■ DATASET CONTENT ■
--

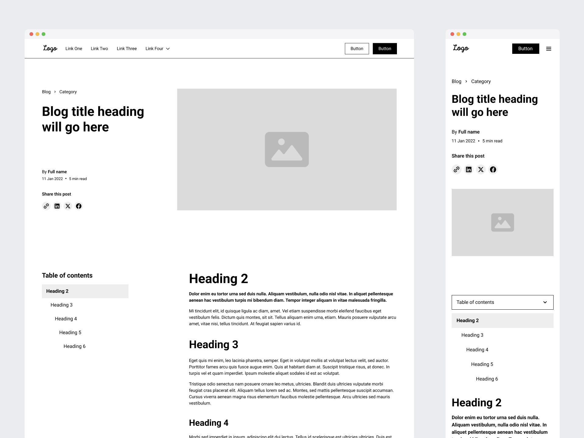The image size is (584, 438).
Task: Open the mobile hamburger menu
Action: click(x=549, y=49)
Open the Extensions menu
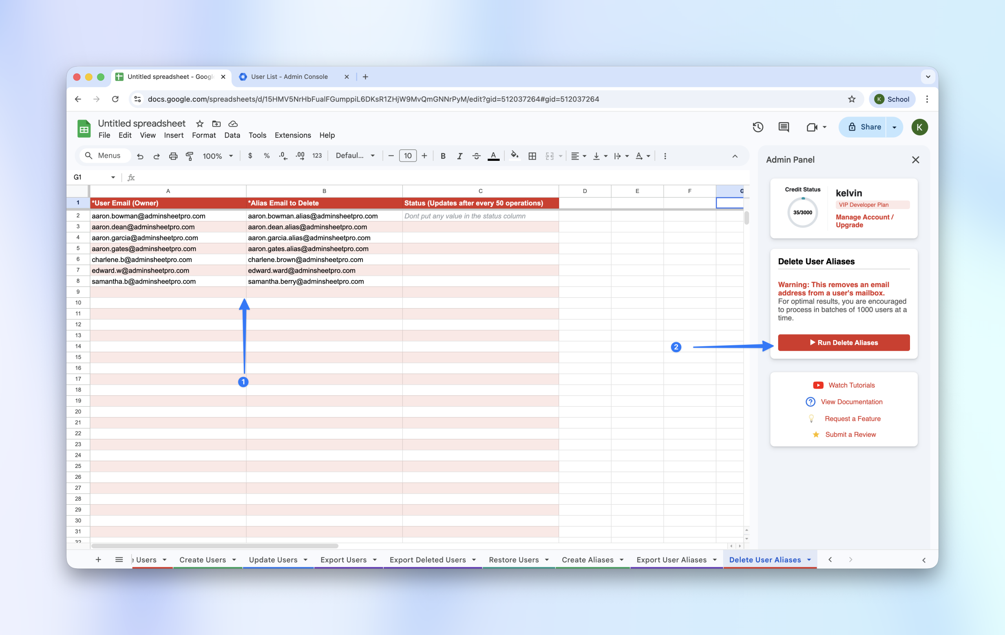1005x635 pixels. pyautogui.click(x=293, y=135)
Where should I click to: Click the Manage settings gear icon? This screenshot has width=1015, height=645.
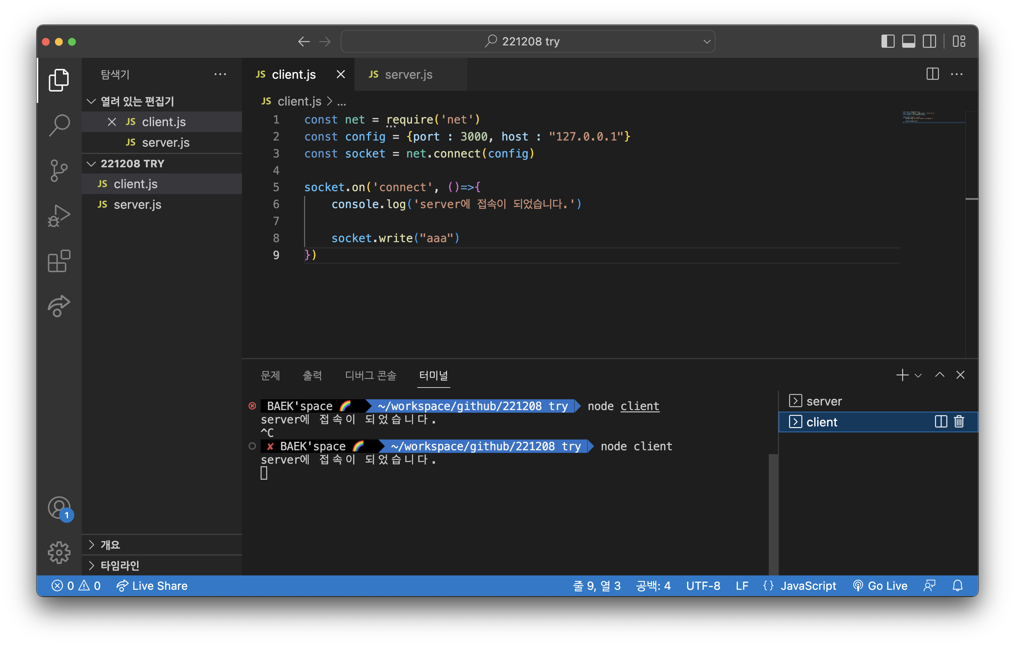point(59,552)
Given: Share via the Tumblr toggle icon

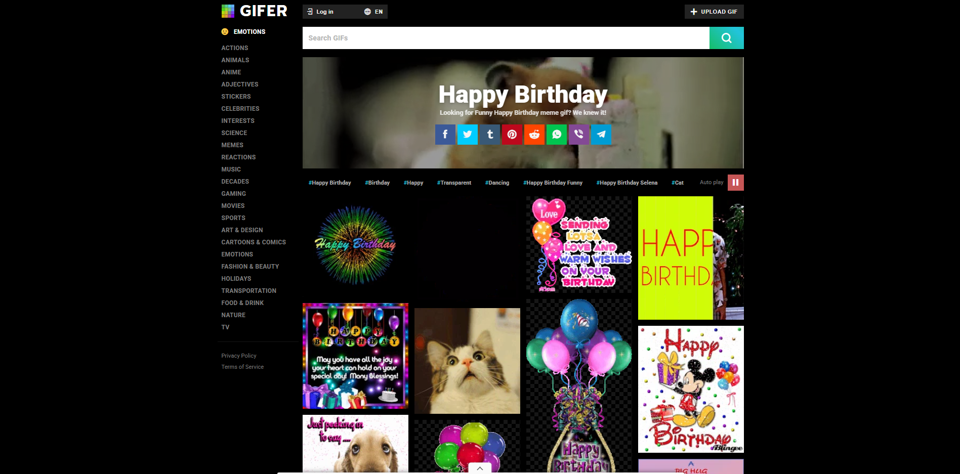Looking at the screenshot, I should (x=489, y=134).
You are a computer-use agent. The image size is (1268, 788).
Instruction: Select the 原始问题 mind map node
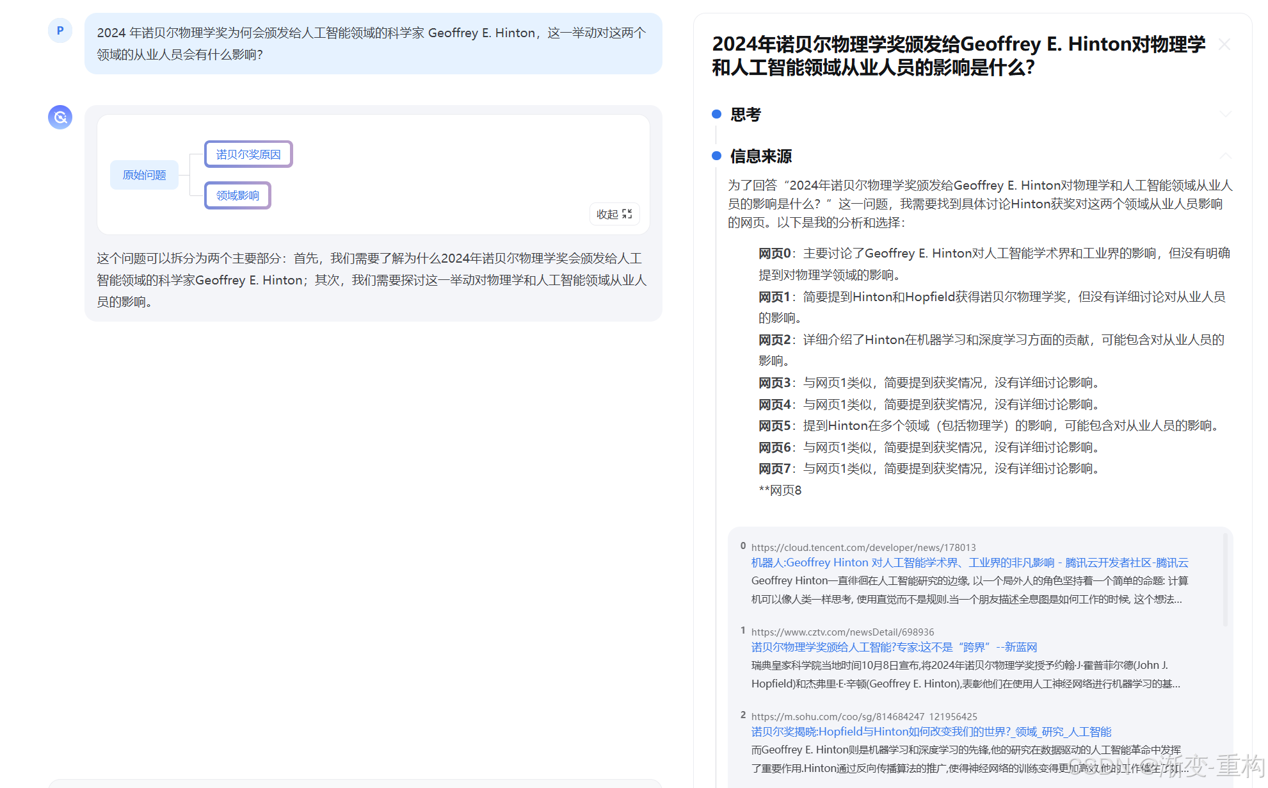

--

■ EXERCISE OBJECTIVE ■
Pictures are skipped here. Print exactly, and only, the lines from the one holding "Open the Extensions menu" through the final line of the material above, both ends included.

■ RESULT OF THIS EXERCISE ■
Open the Extensions menu
1005x635 pixels. pyautogui.click(x=293, y=135)
Where should I click to: Click the Manage settings gear icon? This screenshot has width=1015, height=645.
point(59,552)
Given: Share via the Tumblr toggle icon

Looking at the screenshot, I should (x=489, y=134).
You are a computer-use agent. The image size is (1268, 788).
Instruction: Select the 原始问题 mind map node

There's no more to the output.